On your holiday to Jamaica, make it a point to visit Kingston, Jamaica’s capital city and cultural heart. A visit to Kingston will show you a different side to the country that you won’t really get to see if you spend all your time at the beach on your Jamaican holiday. Kingston is large, home to half of the country’s population of nearly three million. It’s vibrant with music and color. It’s breathtaking, sandwiched between the Blue Mountains and the harbor.
You need to jump into the city’s lively scene when you visit Kingston. And while you’re there, don’t forget to see these seven of Kingston’s must-see attractions.
Bob Marley Museum
You can say that Bob Marley is Jamaica’s greatest contribution to the world. This legendary musician brought reggae, Jamaica’s soul music, to the world’s stage. His message of peace and freedom still reverberates today, in music and in popular culture. Although this singer-activist was taken away from this world far too soon, his memory lives on through the Bob Marley Museum. You can also visit his final resting place at the Bob Marley Mausoleum right next door.
No visit to Kingston would be complete without a tour of Devon House, one of the city’s most precious cultural jewels. Formerly the home of Jamaica’s first black millionaire, George Stiebel, the Georgian mansion sits on 11 acres of prime property that formed part of Kingston’s Millionaires’ Corner. Devon House still contains most of its original furniture and décor, thus offering the visitor a glimpse back in time. While you’re there, stop by the Devon House I-Scream, Jamaica’s premiere ice cream shop.
Kingston’s Emancipation Park is famous (though some would say notorious) for its seven-foot sculpture of a naked black man and woman rising from a dome-shaped fountain and looking up to the heavens. Embossed on the dome is a line from Bob Marley’s Redemption Song: “None but ourselves can free our minds.” The sculpture is a tribute to the British government’s Emancipation Act of 1834, which saw the liberation of slaves in the British West Indies and allowed them to live their lives as they saw fit.
Hope Botanical Gardens
The Hope Botanical Gardens is the largest botanical gardens in the Caribbean. Once part of the sprawling Hope Estate, the 200-acre Gardens contains various attractions, including greenhouses, a cactus garden, an orchid garden, fountains, landscaped walks, sculptures, and plant nurseries. It provides a respite against the noise and bustle of daily living to local Kingston residents.

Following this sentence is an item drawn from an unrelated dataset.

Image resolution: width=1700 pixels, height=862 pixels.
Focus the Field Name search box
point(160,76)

National Gallery of Jamaica
The National Gallery of Jamaica is the largest and oldest art museum in the Caribbean. It is the home of the works of some of Jamaica’s most important local artists, particularly of Edna Manley, the mother of Jamaican art. The Gallery also houses relics and artifacts from Jamaica’s pre-Columbian era.
The village of Port Royal was once the largest and most important city in the Caribbean. Built on the mouth of Kingston Harbour in 1518, this “London of the Caribbean” was the center of trade and politics in the region. However, an earthquake in 1692 decimated Port Royal, prompting its denizens to move further inland. This in turn led to the development of Kingston as Jamaica’s primary city. Port Royal is the place to go to learn more about Jamaica’s colonial heritage. Two-thirds of the city is known as the Underwater City of Port Royal, sunken by the 1692 earthquake. This underwater area is under consideration as a potential World Heritage Site.

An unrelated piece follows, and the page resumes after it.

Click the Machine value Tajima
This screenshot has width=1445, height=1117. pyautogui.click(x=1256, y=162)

Unlike foreign tourists, Kingston locals don’t really get to go on holidays to the beach. Instead, they sail to Lime Cay on the weekends to swim, snorkel, picnic, party, and have fun. Lime Cay is a beautiful islet just off the coast of Port Royal. There are no facilities on the islet; it’s all sand and woodland. While it can get crowded on weekends, on weekdays it’s often deserted so you can safely sunbathe in the nude there if you want.
Kingston is a rich city of contrast and color. It’s a must that you visit Kingston on your holiday to Jamaica.